▶ **EXERCISE DIRECTIONS**
Rewrite every line of the items below as a Markdown table with a Row column giving the row number and a Text column giving the line, leaving out blank lines.

(Items stored from a collection)
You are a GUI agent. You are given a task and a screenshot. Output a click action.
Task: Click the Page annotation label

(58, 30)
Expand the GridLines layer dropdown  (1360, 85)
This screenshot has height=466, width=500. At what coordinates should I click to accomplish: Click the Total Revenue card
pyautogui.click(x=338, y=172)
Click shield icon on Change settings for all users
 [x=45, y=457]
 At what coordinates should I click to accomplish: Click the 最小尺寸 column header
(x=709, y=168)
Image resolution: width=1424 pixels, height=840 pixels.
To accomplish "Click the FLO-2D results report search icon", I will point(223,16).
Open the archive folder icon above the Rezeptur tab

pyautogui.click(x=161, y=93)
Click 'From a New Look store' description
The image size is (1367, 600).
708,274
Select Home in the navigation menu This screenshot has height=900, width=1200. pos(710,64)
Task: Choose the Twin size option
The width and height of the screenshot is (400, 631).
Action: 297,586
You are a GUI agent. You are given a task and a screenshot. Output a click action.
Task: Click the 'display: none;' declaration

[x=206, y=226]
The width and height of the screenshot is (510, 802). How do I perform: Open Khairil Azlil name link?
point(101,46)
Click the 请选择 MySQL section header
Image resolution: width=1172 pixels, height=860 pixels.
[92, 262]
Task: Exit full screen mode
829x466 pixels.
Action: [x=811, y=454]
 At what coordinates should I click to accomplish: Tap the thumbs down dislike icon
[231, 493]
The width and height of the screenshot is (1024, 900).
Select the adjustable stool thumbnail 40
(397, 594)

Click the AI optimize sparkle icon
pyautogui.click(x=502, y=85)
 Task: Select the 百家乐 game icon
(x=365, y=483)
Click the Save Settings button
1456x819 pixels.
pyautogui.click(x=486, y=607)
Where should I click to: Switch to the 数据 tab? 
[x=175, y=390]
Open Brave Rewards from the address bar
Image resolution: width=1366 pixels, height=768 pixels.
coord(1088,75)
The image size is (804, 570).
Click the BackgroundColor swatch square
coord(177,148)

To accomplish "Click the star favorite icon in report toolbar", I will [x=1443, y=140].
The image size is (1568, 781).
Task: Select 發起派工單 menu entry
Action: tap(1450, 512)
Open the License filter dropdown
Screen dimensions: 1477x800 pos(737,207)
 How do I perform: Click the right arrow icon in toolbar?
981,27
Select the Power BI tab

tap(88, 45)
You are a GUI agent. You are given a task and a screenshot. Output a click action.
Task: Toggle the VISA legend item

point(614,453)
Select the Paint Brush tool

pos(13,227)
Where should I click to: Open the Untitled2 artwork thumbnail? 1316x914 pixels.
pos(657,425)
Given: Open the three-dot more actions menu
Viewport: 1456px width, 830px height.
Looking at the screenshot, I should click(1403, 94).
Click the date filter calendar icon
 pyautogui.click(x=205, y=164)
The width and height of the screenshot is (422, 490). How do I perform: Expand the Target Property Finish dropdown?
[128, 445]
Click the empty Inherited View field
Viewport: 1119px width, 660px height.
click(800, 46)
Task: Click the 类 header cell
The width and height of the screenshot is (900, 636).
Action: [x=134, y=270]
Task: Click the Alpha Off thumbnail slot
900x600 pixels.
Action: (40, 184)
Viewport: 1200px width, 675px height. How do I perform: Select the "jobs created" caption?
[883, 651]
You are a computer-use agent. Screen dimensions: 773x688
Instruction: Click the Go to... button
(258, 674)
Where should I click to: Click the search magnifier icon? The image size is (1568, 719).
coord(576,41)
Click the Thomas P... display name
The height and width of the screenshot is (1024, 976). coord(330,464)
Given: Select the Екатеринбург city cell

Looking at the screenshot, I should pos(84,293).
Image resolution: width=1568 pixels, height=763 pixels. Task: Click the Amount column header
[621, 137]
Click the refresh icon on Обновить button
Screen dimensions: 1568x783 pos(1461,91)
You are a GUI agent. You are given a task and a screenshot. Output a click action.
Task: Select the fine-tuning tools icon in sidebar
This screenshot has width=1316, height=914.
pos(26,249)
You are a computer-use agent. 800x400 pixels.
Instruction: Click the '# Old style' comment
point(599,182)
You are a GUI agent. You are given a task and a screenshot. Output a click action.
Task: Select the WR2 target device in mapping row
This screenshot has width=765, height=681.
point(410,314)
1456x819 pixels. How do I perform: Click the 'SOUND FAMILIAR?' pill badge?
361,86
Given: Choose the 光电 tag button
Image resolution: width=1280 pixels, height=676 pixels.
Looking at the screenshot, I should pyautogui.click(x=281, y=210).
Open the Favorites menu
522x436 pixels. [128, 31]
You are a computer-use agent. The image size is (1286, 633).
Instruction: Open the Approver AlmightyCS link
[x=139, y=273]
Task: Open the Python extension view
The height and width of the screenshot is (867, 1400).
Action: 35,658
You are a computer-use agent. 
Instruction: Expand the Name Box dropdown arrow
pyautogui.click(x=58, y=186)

▶ **EXERCISE SOLUTION**
| Row | Text |
|---|---|
| 1 | You are a GUI agent. You are given a task and a screenshot. Output a click action. |
| 2 | Task: Click the Page annotation label |
| 3 | (58, 30) |
| 4 | Expand the GridLines layer dropdown  (1360, 85) |
| 5 | This screenshot has height=466, width=500. At what coordinates should I click to accomplish: Click the Total Revenue card |
| 6 | pyautogui.click(x=338, y=172) |
| 7 | Click shield icon on Change settings for all users |
| 8 |  [x=45, y=457] |
| 9 |  At what coordinates should I click to accomplish: Click the 最小尺寸 column header |
| 10 | (x=709, y=168) |
| 11 | Image resolution: width=1424 pixels, height=840 pixels. |
| 12 | To accomplish "Click the FLO-2D results report search icon", I will point(223,16). |
| 13 | Open the archive folder icon above the Rezeptur tab |
| 14 | pyautogui.click(x=161, y=93) |
| 15 | Click 'From a New Look store' description |
| 16 | The image size is (1367, 600). |
| 17 | 708,274 |
| 18 | Select Home in the navigation menu This screenshot has height=900, width=1200. pos(710,64) |
| 19 | Task: Choose the Twin size option |
| 20 | The width and height of the screenshot is (400, 631). |
| 21 | Action: 297,586 |
| 22 | You are a GUI agent. You are given a task and a screenshot. Output a click action. |
| 23 | Task: Click the 'display: none;' declaration |
| 24 | [x=206, y=226] |
| 25 | The width and height of the screenshot is (510, 802). How do I perform: Open Khairil Azlil name link? |
| 26 | point(101,46) |
| 27 | Click the 请选择 MySQL section header |
| 28 | Image resolution: width=1172 pixels, height=860 pixels. |
| 29 | [92, 262] |
| 30 | Task: Exit full screen mode |
| 31 | 829x466 pixels. |
| 32 | Action: [x=811, y=454] |
| 33 |  At what coordinates should I click to accomplish: Tap the thumbs down dislike icon |
| 34 | [231, 493] |
| 35 | The width and height of the screenshot is (1024, 900). |
| 36 | Select the adjustable stool thumbnail 40 |
| 37 | (397, 594) |
| 38 | Click the AI optimize sparkle icon |
| 39 | pyautogui.click(x=502, y=85) |
| 40 |  Task: Select the 百家乐 game icon |
| 41 | (x=365, y=483) |
| 42 | Click the Save Settings button |
| 43 | 1456x819 pixels. |
| 44 | pyautogui.click(x=486, y=607) |
| 45 | Where should I click to: Switch to the 数据 tab?  |
| 46 | [x=175, y=390] |
| 47 | Open Brave Rewards from the address bar |
| 48 | Image resolution: width=1366 pixels, height=768 pixels. |
| 49 | coord(1088,75) |
| 50 | The image size is (804, 570). |
| 51 | Click the BackgroundColor swatch square |
| 52 | coord(177,148) |
| 53 | To accomplish "Click the star favorite icon in report toolbar", I will [x=1443, y=140]. |
| 54 | The image size is (1568, 781). |
| 55 | Task: Select 發起派工單 menu entry |
| 56 | Action: tap(1450, 512) |
| 57 | Open the License filter dropdown |
| 58 | Screen dimensions: 1477x800 pos(737,207) |
| 59 |  How do I perform: Click the right arrow icon in toolbar? |
| 60 | 981,27 |
| 61 | Select the Power BI tab |
| 62 | tap(88, 45) |
| 63 | You are a GUI agent. You are given a task and a screenshot. Output a click action. |
| 64 | Task: Toggle the VISA legend item |
| 65 | point(614,453) |
| 66 | Select the Paint Brush tool |
| 67 | pos(13,227) |
| 68 | Where should I click to: Open the Untitled2 artwork thumbnail? 1316x914 pixels. |
| 69 | pos(657,425) |
| 70 | Given: Open the three-dot more actions menu |
| 71 | Viewport: 1456px width, 830px height. |
| 72 | Looking at the screenshot, I should click(1403, 94). |
| 73 | Click the date filter calendar icon |
| 74 |  pyautogui.click(x=205, y=164) |
| 75 | The width and height of the screenshot is (422, 490). How do I perform: Expand the Target Property Finish dropdown? |
| 76 | [128, 445] |
| 77 | Click the empty Inherited View field |
| 78 | Viewport: 1119px width, 660px height. |
| 79 | click(800, 46) |
| 80 | Task: Click the 类 header cell |
| 81 | The width and height of the screenshot is (900, 636). |
| 82 | Action: [x=134, y=270] |
| 83 | Task: Click the Alpha Off thumbnail slot |
| 84 | 900x600 pixels. |
| 85 | Action: (40, 184) |
| 86 | Viewport: 1200px width, 675px height. How do I perform: Select the "jobs created" caption? |
| 87 | [883, 651] |
| 88 | You are a computer-use agent. Screen dimensions: 773x688 |
| 89 | Instruction: Click the Go to... button |
| 90 | (258, 674) |
| 91 | Where should I click to: Click the search magnifier icon? The image size is (1568, 719). |
| 92 | coord(576,41) |
| 93 | Click the Thomas P... display name |
| 94 | The height and width of the screenshot is (1024, 976). coord(330,464) |
| 95 | Given: Select the Екатеринбург city cell |
| 96 | Looking at the screenshot, I should pos(84,293). |
| 97 | Image resolution: width=1568 pixels, height=763 pixels. Task: Click the Amount column header |
| 98 | [621, 137] |
| 99 | Click the refresh icon on Обновить button |
| 100 | Screen dimensions: 1568x783 pos(1461,91) |
| 101 | You are a GUI agent. You are given a task and a screenshot. Output a click action. |
| 102 | Task: Select the fine-tuning tools icon in sidebar |
| 103 | This screenshot has width=1316, height=914. |
| 104 | pos(26,249) |
| 105 | You are a computer-use agent. 800x400 pixels. |
| 106 | Instruction: Click the '# Old style' comment |
| 107 | point(599,182) |
| 108 | You are a GUI agent. You are given a task and a screenshot. Output a click action. |
| 109 | Task: Select the WR2 target device in mapping row |
| 110 | This screenshot has width=765, height=681. |
| 111 | point(410,314) |
| 112 | 1456x819 pixels. How do I perform: Click the 'SOUND FAMILIAR?' pill badge? |
| 113 | 361,86 |
| 114 | Given: Choose the 光电 tag button |
| 115 | Image resolution: width=1280 pixels, height=676 pixels. |
| 116 | Looking at the screenshot, I should pyautogui.click(x=281, y=210). |
| 117 | Open the Favorites menu |
| 118 | 522x436 pixels. [128, 31] |
| 119 | You are a computer-use agent. The image size is (1286, 633). |
| 120 | Instruction: Open the Approver AlmightyCS link |
| 121 | [x=139, y=273] |
| 122 | Task: Open the Python extension view |
| 123 | The height and width of the screenshot is (867, 1400). |
| 124 | Action: 35,658 |
| 125 | You are a computer-use agent.  |
| 126 | Instruction: Expand the Name Box dropdown arrow |
| 127 | pyautogui.click(x=58, y=186) |